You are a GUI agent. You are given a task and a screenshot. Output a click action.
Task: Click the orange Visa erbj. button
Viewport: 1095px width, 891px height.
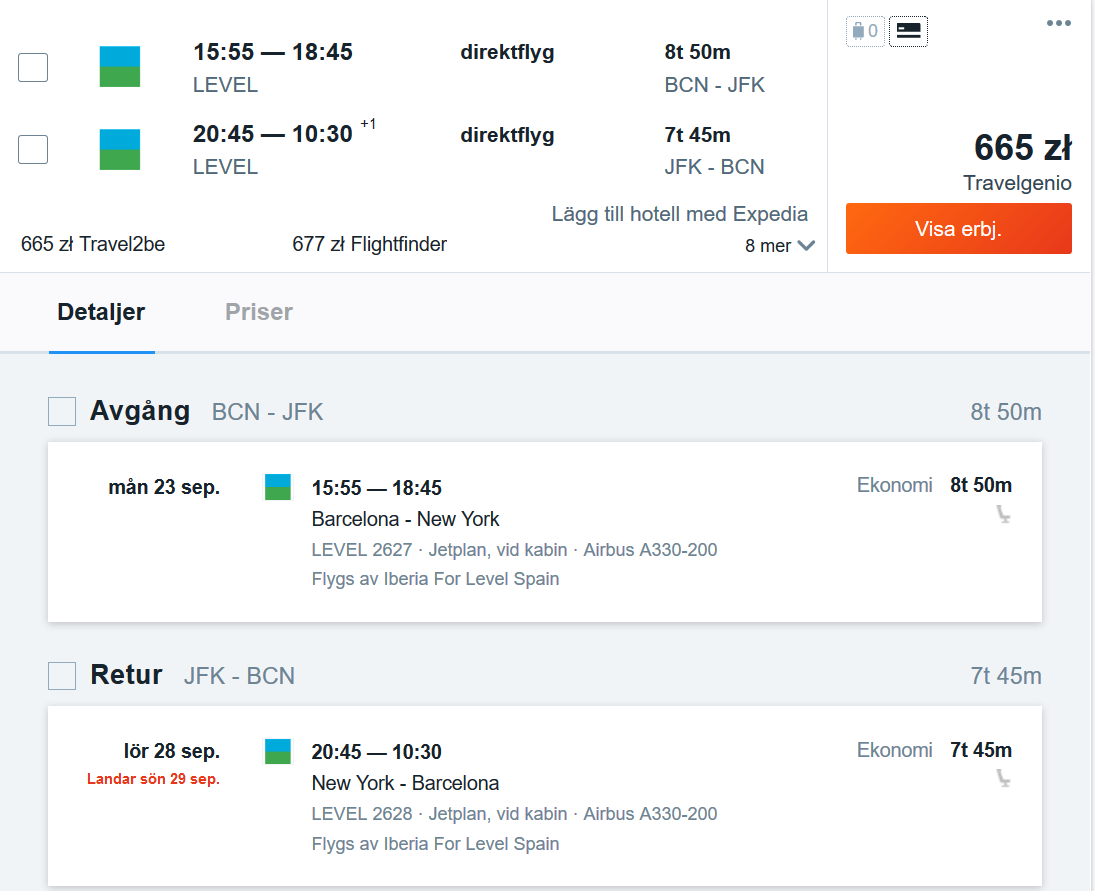point(959,228)
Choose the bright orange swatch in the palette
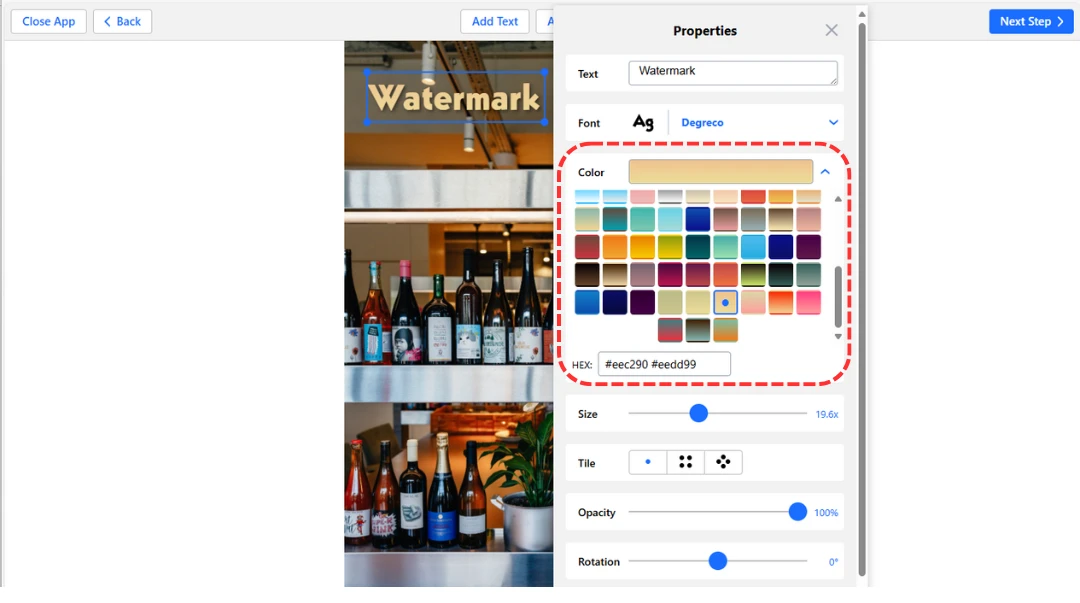This screenshot has height=603, width=1080. pyautogui.click(x=615, y=247)
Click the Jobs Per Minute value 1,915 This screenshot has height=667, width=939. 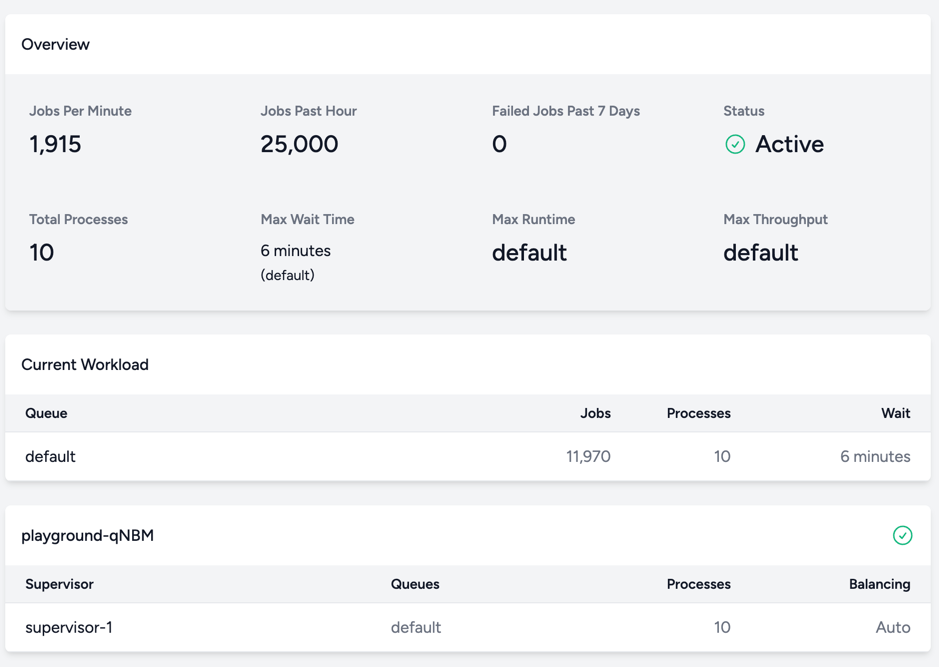click(x=55, y=144)
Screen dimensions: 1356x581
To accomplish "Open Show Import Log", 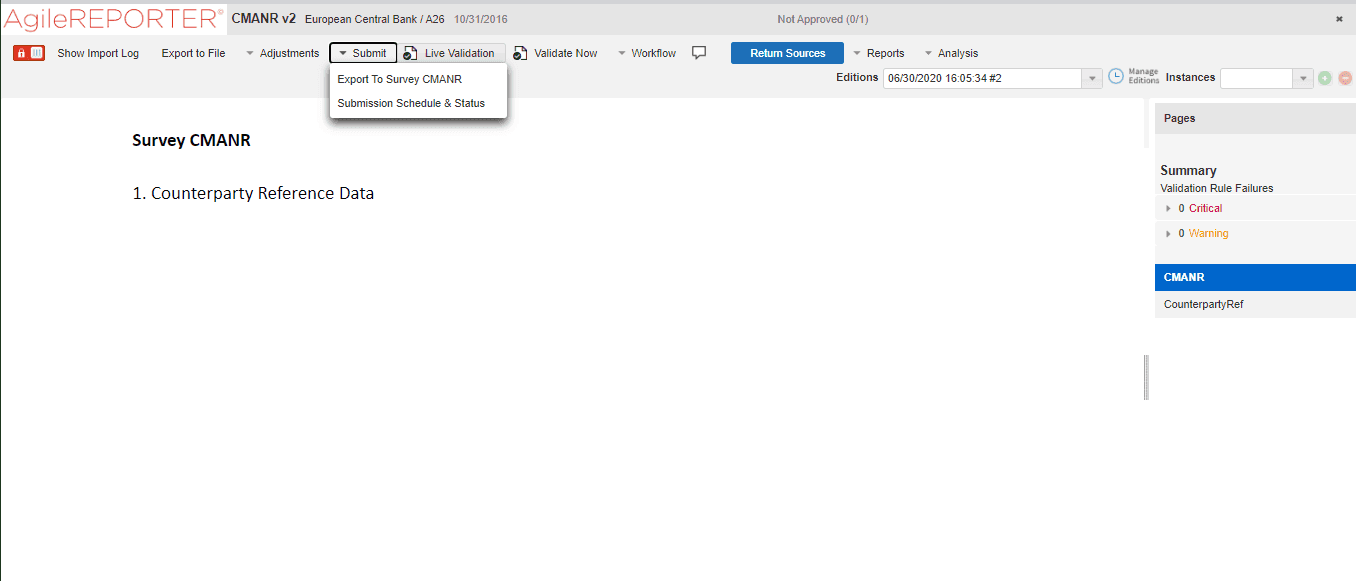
========================================
Task goal
Transcribe the rows verbatim, beginning at the line containing "Screen dimensions: 1356x581" and continuing through the end of the rows, and omit the pictures from your answer.

Final result
Screen dimensions: 1356x581
To accomplish "Open Show Import Log", 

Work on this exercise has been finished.